-- DOCUMENT --
# # #
Millennium Mom

Thursday, July 4, 2013

June 30- July 1, Olympic National Park, Washington

We had a wonderful evening in Hoqium, Washington on Saturday night.  We used our Woodall's book to find the camp site and it was beautiful, right on the river.  The other good news is it had a very nice laundry room - as we had A LOT to do.  We didn't pull in until 7:30 so I was on a mission, we had to get laundry started and have dinner ready in our first 30 minutes.  The good news about doing laundry during this trip is all the laundry rooms have 2 or more washers and dryers, so you can actually get the laundry done really quick.  I got four loads done in about an hour and forty-five minutes.  My friend Kim Yates, who is doing an assignment with P and G in NYC, recently blogged about that very fact.  That while you may hate not having a washer and dryer in your apartment, there is actually something really nice and productive about doing multiple loads at once.

Our dinner was great, and not a ton of bugs so we were able to eat outside which was great.  You could smell the ocean we were so close.  Then of course some Wizard for the family before we retired.  We got up the next morning and took nice hot showers after breakfast and headed North up the 101 to Olympic. 

We stopped at a little ranger station to get a map, as the South entrance on 101 did not have any ranger stations where they charged you admission.  I was quite surprised by this, but I guess most of their visitors come from the East/North entrance closer to Seattle.  The ranger was super nice and we even were able to get our Passports stamped and buy our National Park sticker.  We decided our first stop would be Ruby Beach. As you go north they are Beach 1, 2, etc and then their is Ruby.  We asked the ranger where there would be tide pools during low tide and she recommended Ruby.

We were able to park the RV fairly easily which was nice, a very large parking lot and we headed off.  I did not put the kids in bathing suits, as for sure I expected the Pacific to be cold this far north, but of course, it wasn't.  So the kids jumped in with their clothes on (after asking permission) and had a blast.  Here are some great pics of them.
# # #
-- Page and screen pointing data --
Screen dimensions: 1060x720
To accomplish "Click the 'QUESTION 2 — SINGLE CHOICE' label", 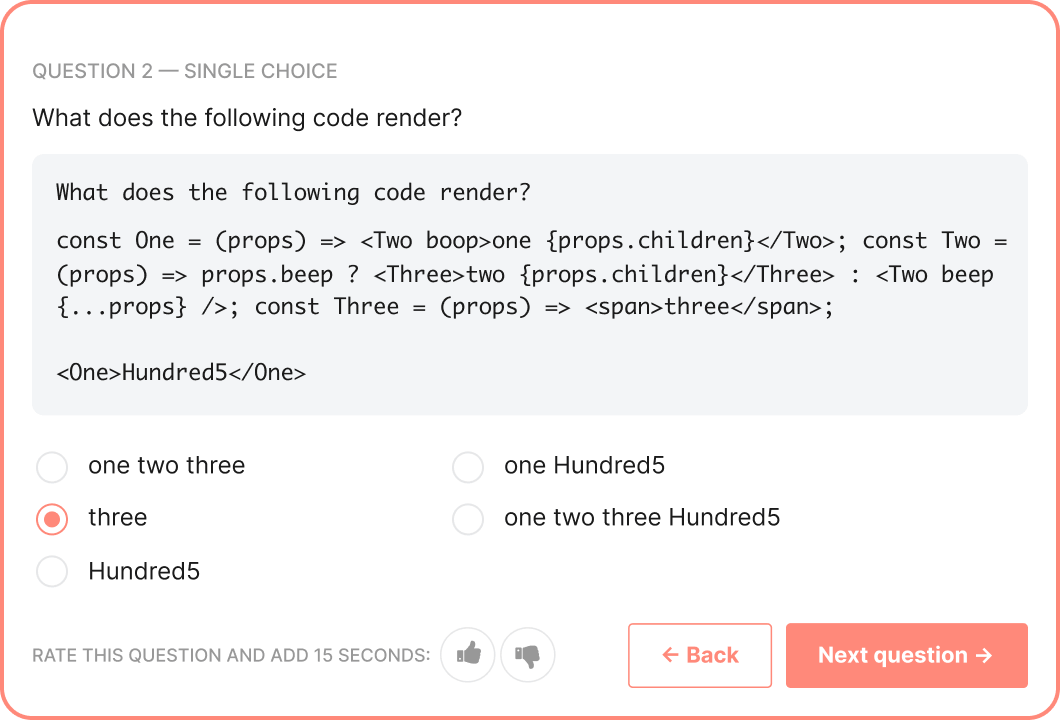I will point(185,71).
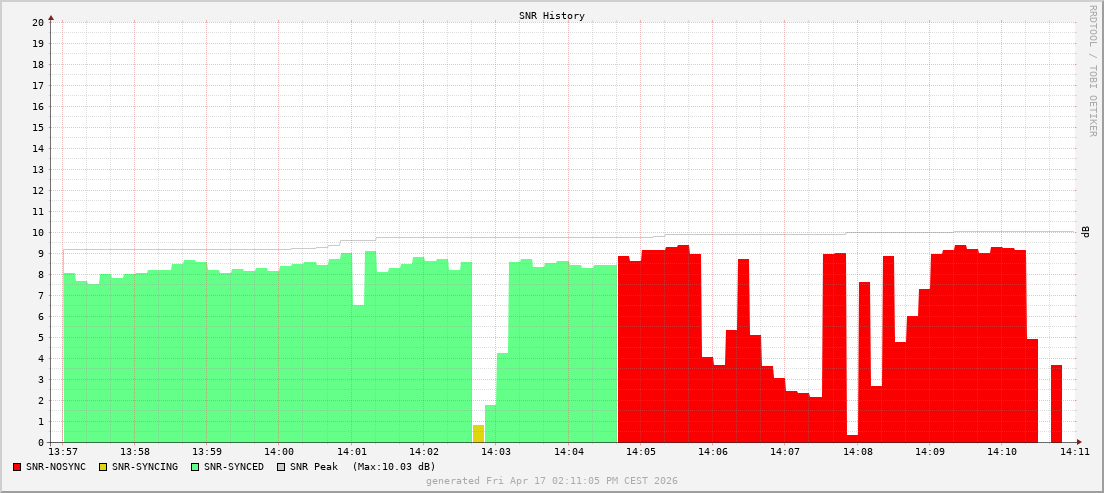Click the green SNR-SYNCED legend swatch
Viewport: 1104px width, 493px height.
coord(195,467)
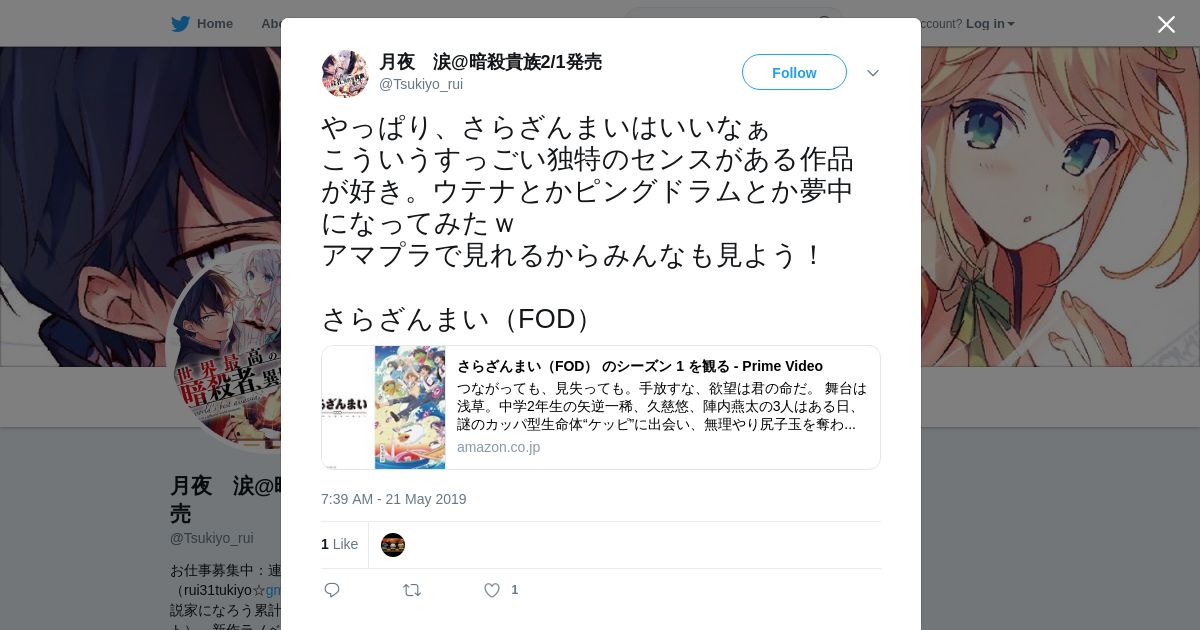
# # #
-- INSTRUCTIONS --
A – In the blog post, how many loads of laundry were finished in about an hour and forty-five minutes?
B – Update the blog post from "Our dinner was" to "she recommended Ruby.", changing "breakfast" to "lunch".
The lines have nothing to do with the blog post and stand as separate material.

-- EXERCISE RESPONSES --
A – Four loads.

B –
Our dinner was great, and not a ton of bugs so we were able to eat outside which was great.  You could smell the ocean we were so close.  Then of course some Wizard for the family before we retired.  We got up the next morning and took nice hot showers after lunch and headed North up the 101 to Olympic. 

We stopped at a little ranger station to get a map, as the South entrance on 101 did not have any ranger stations where they charged you admission.  I was quite surprised by this, but I guess most of their visitors come from the East/North entrance closer to Seattle.  The ranger was super nice and we even were able to get our Passports stamped and buy our National Park sticker.  We decided our first stop would be Ruby Beach. As you go north they are Beach 1, 2, etc and then their is Ruby.  We asked the ranger where there would be tide pools during low tide and she recommended Ruby.